Sean Kelly MEP has met with the US General Counsel of the Commerce Department, Cameron Kerry, on the increasingly important issue of online privacy, as co-author of the European Parliament's forthcoming Data Protection report.
"The interest in this subject here in Washington is truly enormous," Kelly said.
"It is perhaps the most important piece of legislation that will emerge from the European Union for quite some time. Data protection laws in Europe are outdated. The use of personal information and data has increased exponentially along with the increase in the use of the internet. Europe needs new laws and regulations to cope with these significant new realities."
General Counsel Kerry, who was nominated to the post by President Barack Obama, and is also the brother of former US Presidential candidate John Kerry, is meeting with Kelly at the Department of Commerce as part of the Irish South MEP's visit to Washington this week.
Kerry invited Kelly to meet him following a briefing delivered by the Ireland South MEP to Congress Staff yesterday on the fundamentals of the proposed EU Data Protection Regulation 2012, a key piece of legislation currently working its way through the European Parliament.
Kelly, as a member of the Industry, Research and Energy Committee was nominated to co-author the Parliament's report on the Data Protection Regulation earlier this year. The report will have serious repercussions in the ongoing privacy-security debate, not only in Europe but in the US also.
Some of the key changes proposed would see a single set of rules implemented across the 27 member states. National authorities would also be granted increased powers to impose fines on companies breaching the new laws.
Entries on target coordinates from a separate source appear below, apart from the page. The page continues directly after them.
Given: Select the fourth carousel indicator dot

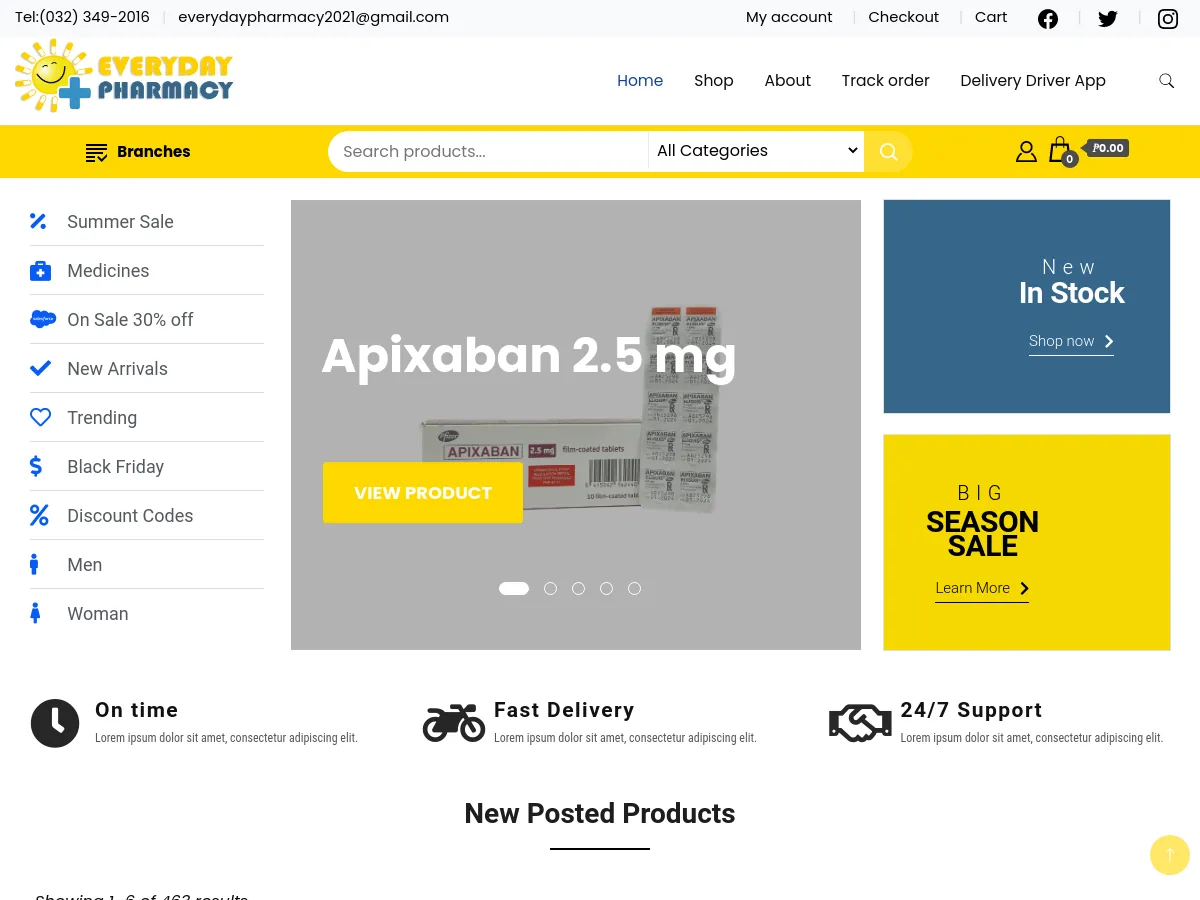Looking at the screenshot, I should [x=606, y=588].
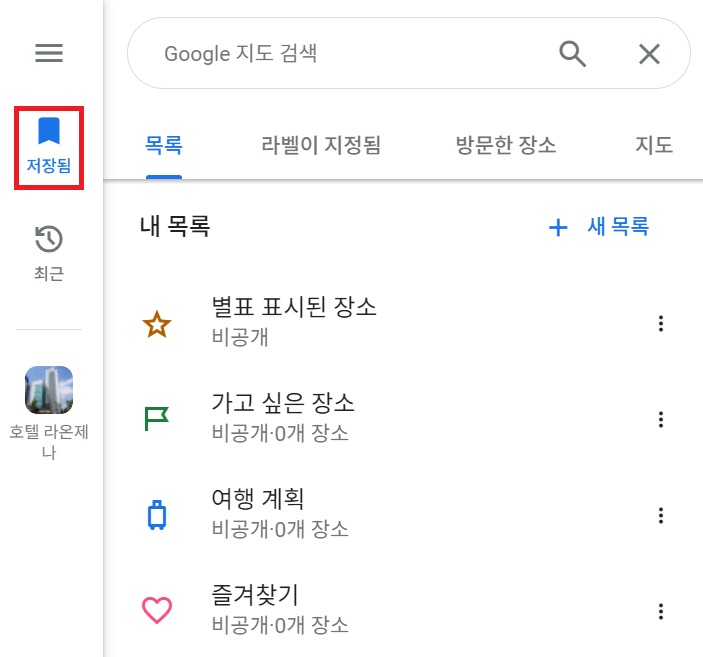
Task: Click the green flag icon for 가고 싶은 장소
Action: click(156, 419)
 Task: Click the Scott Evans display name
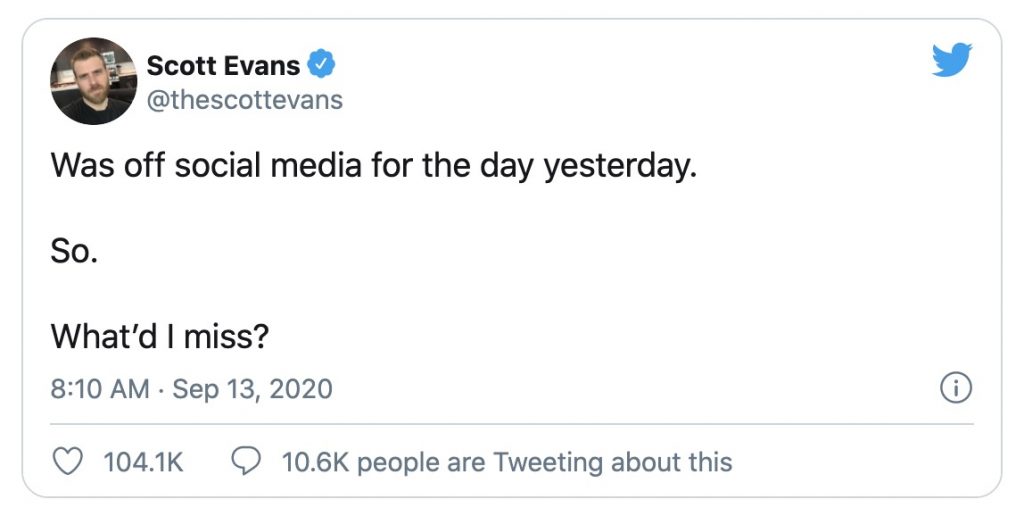click(x=223, y=66)
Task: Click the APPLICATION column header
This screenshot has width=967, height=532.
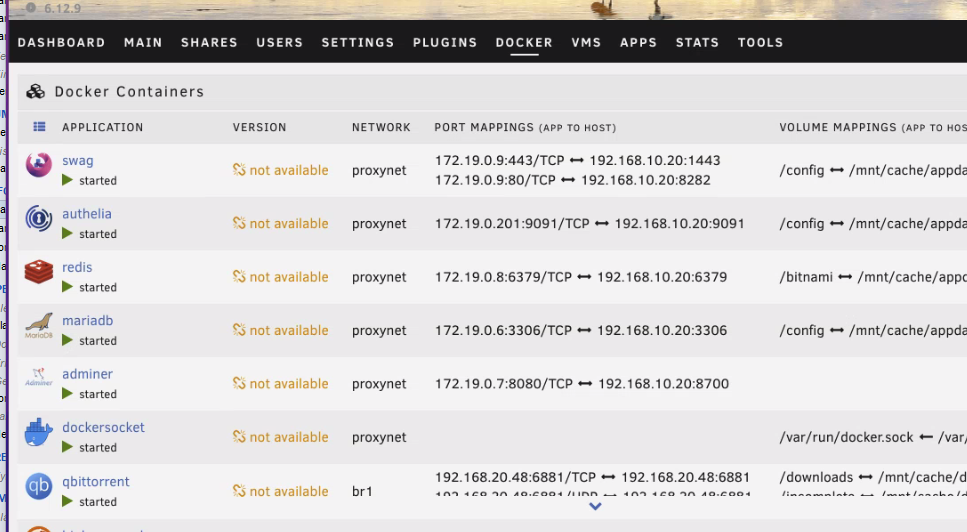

Crucially, users will be afforded the 'right to be forgotten', meaning their online data will not be stored if there is no legitimate grounds to do so.
Kelly also stressed that the legislative process was still only at an infantile stage to date, and that discussions between the relevant parties was still ongoing. Kelly has been meeting with many of the industry’s biggest names in recent weeks to discuss the legislation, including Google, Facebook, Dell, and Hewlett Packard, all employers with a substantial presence in Ireland.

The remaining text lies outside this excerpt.